■ WHAT IS EXPECTED
Would you give back exactly the lines from the line with "At what coordinates" through the end of the entries below, both included, but none of the pictures?

■ INPUT
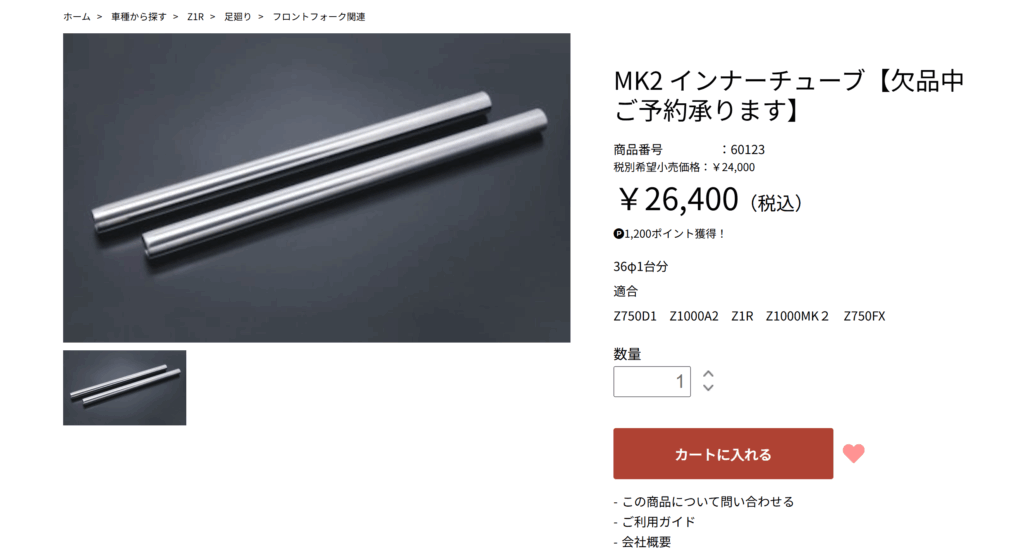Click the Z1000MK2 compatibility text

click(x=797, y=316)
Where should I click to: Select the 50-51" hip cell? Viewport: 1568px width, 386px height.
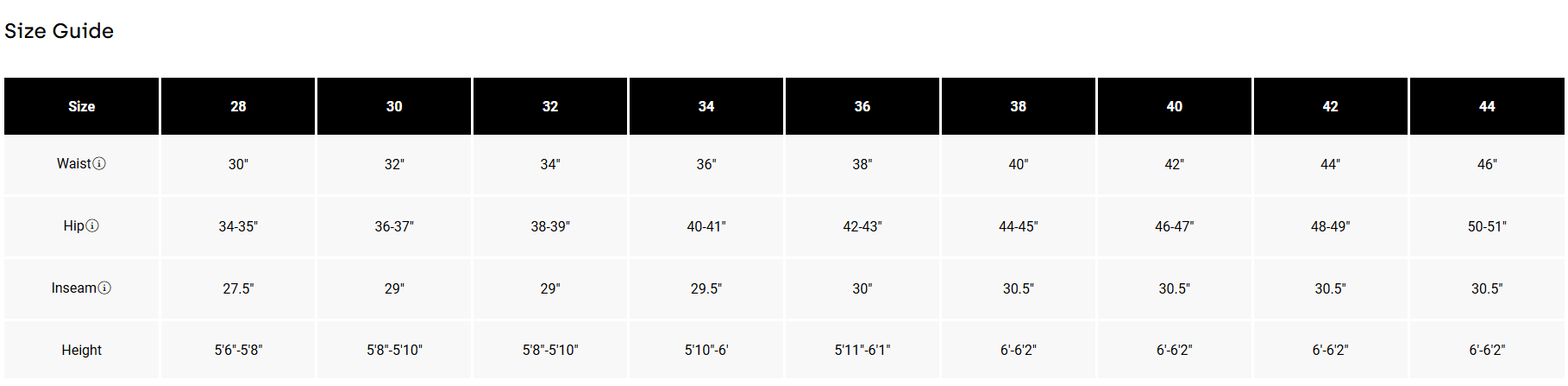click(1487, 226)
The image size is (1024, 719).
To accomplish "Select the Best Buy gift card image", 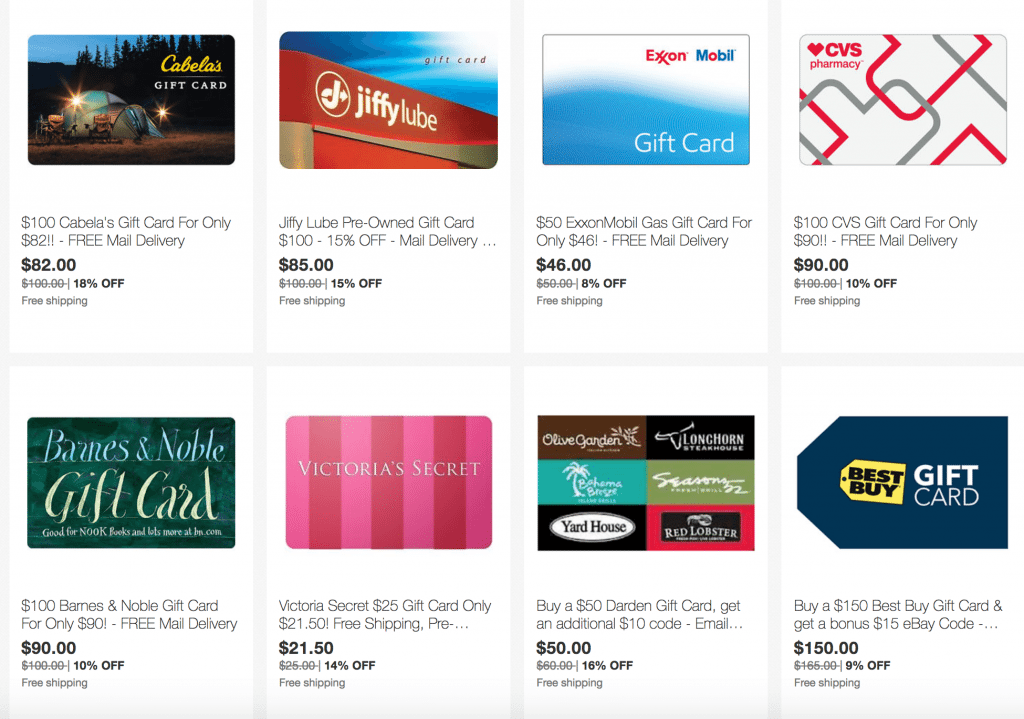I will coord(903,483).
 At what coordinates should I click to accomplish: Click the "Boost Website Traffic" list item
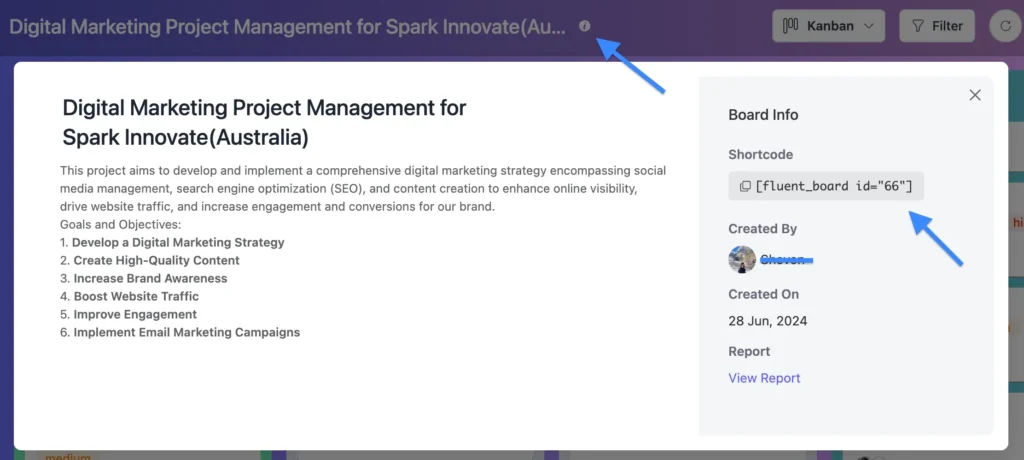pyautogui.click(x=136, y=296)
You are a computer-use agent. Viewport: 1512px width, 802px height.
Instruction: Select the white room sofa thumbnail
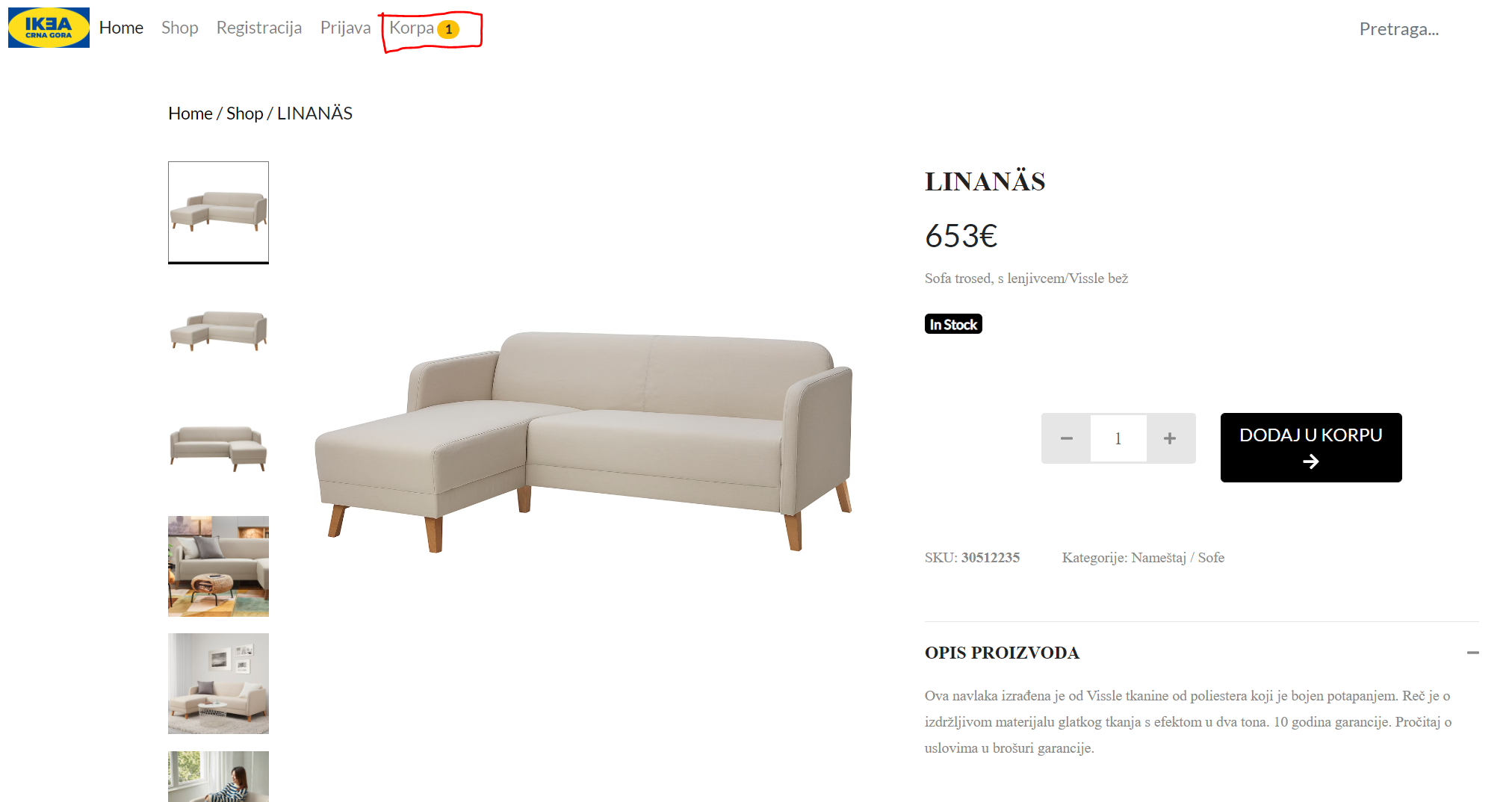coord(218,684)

■ OUTPUT FOR THIS EXERCISE
 At what coordinates should I click to accomplish: Click the "Boost Website Traffic" list item
pyautogui.click(x=136, y=296)
You are a computer-use agent. Viewport: 1512px width, 802px height.
Instruction: Select the white room sofa thumbnail
coord(218,684)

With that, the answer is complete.